__INSTRUCTIONS TO FOLLOW__:
Count the lines in the items below that contain the word "Given", and reply with the number alone.

_ _ _

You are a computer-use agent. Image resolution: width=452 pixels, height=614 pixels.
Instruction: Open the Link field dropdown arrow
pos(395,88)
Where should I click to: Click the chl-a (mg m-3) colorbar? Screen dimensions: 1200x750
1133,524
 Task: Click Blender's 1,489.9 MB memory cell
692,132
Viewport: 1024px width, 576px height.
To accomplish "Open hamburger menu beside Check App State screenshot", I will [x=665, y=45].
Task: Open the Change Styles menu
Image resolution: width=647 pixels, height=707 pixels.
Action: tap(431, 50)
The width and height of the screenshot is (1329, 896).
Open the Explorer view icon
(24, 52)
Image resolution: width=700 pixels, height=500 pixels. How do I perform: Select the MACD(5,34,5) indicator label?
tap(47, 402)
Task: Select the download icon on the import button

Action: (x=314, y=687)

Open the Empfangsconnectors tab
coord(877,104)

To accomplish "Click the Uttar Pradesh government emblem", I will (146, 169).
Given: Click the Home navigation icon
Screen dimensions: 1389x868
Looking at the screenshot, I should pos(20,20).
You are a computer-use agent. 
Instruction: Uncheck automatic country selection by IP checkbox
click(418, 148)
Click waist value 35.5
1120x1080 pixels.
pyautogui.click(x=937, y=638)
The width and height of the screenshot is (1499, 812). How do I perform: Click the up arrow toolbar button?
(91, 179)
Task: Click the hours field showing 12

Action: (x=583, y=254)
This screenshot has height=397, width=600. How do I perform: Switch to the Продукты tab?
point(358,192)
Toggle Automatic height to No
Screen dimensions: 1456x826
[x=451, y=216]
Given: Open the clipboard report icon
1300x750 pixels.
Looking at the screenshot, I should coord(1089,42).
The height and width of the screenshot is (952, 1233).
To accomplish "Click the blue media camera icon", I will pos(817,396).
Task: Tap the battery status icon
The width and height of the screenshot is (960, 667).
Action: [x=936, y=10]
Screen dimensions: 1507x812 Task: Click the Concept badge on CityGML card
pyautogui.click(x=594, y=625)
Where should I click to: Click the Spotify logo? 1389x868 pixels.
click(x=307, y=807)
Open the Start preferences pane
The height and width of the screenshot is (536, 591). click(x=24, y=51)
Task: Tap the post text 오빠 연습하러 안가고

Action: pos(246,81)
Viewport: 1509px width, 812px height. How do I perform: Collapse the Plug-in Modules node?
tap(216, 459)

_ _ _

__RIGHT ANSWER__:
2